PARTS OF THE EXERCISE.
**A.** Answer these questions from the Wheeling Health Right article:
(i) Which town is dentist Michael Petrides from?
(ii) Since what year has Health Right offered dental care?
(iii) For how many years has Medovic served in dentistry?
**B.** In the Wheeling Health Right article, switch "dental chairs" to "treatment chairs" in the passage between "Opening up the" and "we work together.", inclusive, and give that passage.
───── DOCUMENT EXCERPT ─────
Wheeling Health Right Continues Dental Clinic Expansion | News, Sports, Jobs

James Eaton

Wheeling dentist Dr. Michael D. Medovic, center, observes as Tracy Kiaski, left, registered dental hygienist, and Andrew Bishop, a fourth year dental student at West Virginia University, provide dental work to a patient at Wheeling Health Right.

An increased focus on dentistry at Wheeling Health Right will lead to overall better medical care for many in the community, according to dentists providing the services at the free clinic.

The expansion of the dental clinic at Wheeling Health Right has brought the number of available dental chairs there from two to three, with a fourth chair soon to be operational. Dentists Michael D. Medovic of Wheeling and Michael Petrides of Weirton see patients in the clinic, and also oversee the work provided by dental students from West Virginia University.

Petrides termed Health Right a public service clinic that provides comprehensive care, including both medical and dental services.

A patient in need of dental care first receives a health screening when they come to Health Right. This initially determines whether there is any active infection associated with the dental problem..

“Then we set them up on a recall cycle. Just like a private office works, we see them every so often for their exams,” Petrides said.

photo by: Photo by Joselyn King

Wheeling dentist Dr. Michael D. Medovic, center, observes as Tracy Kiaski, left, registered dental hygienist, and Andrew Bishop, a fourth year dental student at West Virginia University, provide dental work to a patient at Wheeling Health Right.

Opening up the additional two dental chairs at the clinic will permit the dentists and dental students to “impact more patients on a regular basis.”

Petrides has been a practicing dentist for four years, and was once himself a dental student who provided care at Wheeling Health Right. Health Right has been offering dental care since 2016.

Medovic, meanwhile, has served in dentistry for 38 years, and is one of 17 trustees with the American Dental Association board.

“Many medical problems can complicate dental treatment, and likewise dental health can complicate medical problems,” he explained. “It’s important that we work together.

“This is a free and charitable clinic, but you have to go through the medical side before seeing the dentists.”

photo by: Photo by Joselyn King

Dental assistant Christa Sligar, left, and Brittany Carter, a fourth year dental student at West Virginia University, provide dental work to a patient at Wheeling Health Right.

This assures the patient is in good medical health, and capable of having dental treatment, Medovic continued.

“More importantly, if you have diabetes, high blood pressure or heart problems, oftentimes it can be complicated by dental disease,” he said. “So if we can (treat) the dental disease, we can improve your health on the medical side of things.”

Medovic reports the most common health issues found in patients coming for dental care are high blood pressure, cardiovascular issues and diabetes.

“Those are ones that would complicate infections with teeth,” he added. “And infected teeth complicate medical problems.”

Too often, those with infected teeth go to emergency rooms seeking help, Medovic added. Not only can this be medically costly, but often medical professionals in emergency rooms don’t know how best to treat a medical problem.

photo by: Photo by Joselyn King

Dental assistant Christa Sligar, left, and Brittany Carter, a fourth year dental student at West Virginia University, provide dental work to a patient at Wheeling Health Right.

They proceed to prescribe narcotics or antibiotics, according to Medovic. These typically don’t help, and can lead to additional problems such as addiction, he said.

The clinic is open each week on Tuesdays and Wednesday, and sometimes Mondays or Thursdays depending on the availability of the WVU dental students, Medovic and Petrides said.

“Patients are comfortable coming here,” Medovic said. “It’s convenient for them. They can take a bus, or maybe they can walk. Often they don’t have a car.”

The medical and dental care they receive at Health Right often helps the patient to feel better about themselves, and maybe go back to work or get a job, he continued.

“And that’s pretty darn cool,” Medovic said. “This is a very neat place. I’m proud to be associated with it.”

photo by: Photo by Joselyn King

Dental assistant Christa Sligar, left, and Brittany Carter, a fourth year dental student at West Virginia University, provide dental work to a patient at Wheeling Health Right.

Tracy Kiaski, left, a registered dental hygienist, and Andrew Bishop, a fourth year dental student at West Virginia University, provide dental work to a patient at Wheeling Health Right.
───── RECORDED INFORMATION ─────
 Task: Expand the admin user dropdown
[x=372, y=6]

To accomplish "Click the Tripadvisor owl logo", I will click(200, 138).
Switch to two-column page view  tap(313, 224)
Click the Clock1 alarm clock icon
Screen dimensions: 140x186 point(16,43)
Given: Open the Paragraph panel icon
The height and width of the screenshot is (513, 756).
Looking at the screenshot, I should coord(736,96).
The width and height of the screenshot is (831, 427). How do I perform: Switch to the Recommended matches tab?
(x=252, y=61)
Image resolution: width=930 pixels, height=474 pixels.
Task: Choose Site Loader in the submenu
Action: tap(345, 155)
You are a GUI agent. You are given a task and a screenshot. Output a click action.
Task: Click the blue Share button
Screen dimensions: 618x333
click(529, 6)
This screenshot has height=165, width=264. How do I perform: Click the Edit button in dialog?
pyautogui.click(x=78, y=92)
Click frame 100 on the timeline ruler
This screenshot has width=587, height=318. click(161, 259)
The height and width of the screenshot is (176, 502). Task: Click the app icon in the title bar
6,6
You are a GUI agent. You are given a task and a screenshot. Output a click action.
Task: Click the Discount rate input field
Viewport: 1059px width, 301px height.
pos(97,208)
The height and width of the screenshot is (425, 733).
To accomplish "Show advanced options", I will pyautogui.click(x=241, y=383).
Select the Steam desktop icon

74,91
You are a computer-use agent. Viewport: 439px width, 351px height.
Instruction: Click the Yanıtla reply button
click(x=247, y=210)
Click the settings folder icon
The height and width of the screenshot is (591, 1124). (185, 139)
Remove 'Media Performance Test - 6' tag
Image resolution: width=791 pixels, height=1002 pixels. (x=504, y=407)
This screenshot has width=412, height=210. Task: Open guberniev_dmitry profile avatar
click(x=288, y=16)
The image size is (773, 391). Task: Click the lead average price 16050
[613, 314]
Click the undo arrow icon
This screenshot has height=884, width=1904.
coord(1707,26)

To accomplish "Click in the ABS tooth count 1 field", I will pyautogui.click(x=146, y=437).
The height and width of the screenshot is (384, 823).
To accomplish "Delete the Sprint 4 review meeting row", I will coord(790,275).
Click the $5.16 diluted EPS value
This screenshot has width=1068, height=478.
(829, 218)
─────
EXPECTED RESULTS.
**A.**
(i) Weirton
(ii) 2016
(iii) 38 years

**B.**
Opening up the additional two treatment chairs at the clinic will permit the dentists and dental students to “impact more patients on a regular basis.”

Petrides has been a practicing dentist for four years, and was once himself a dental student who provided care at Wheeling Health Right. Health Right has been offering dental care since 2016.

Medovic, meanwhile, has served in dentistry for 38 years, and is one of 17 trustees with the American Dental Association board.

“Many medical problems can complicate dental treatment, and likewise dental health can complicate medical problems,” he explained. “It’s important that we work together.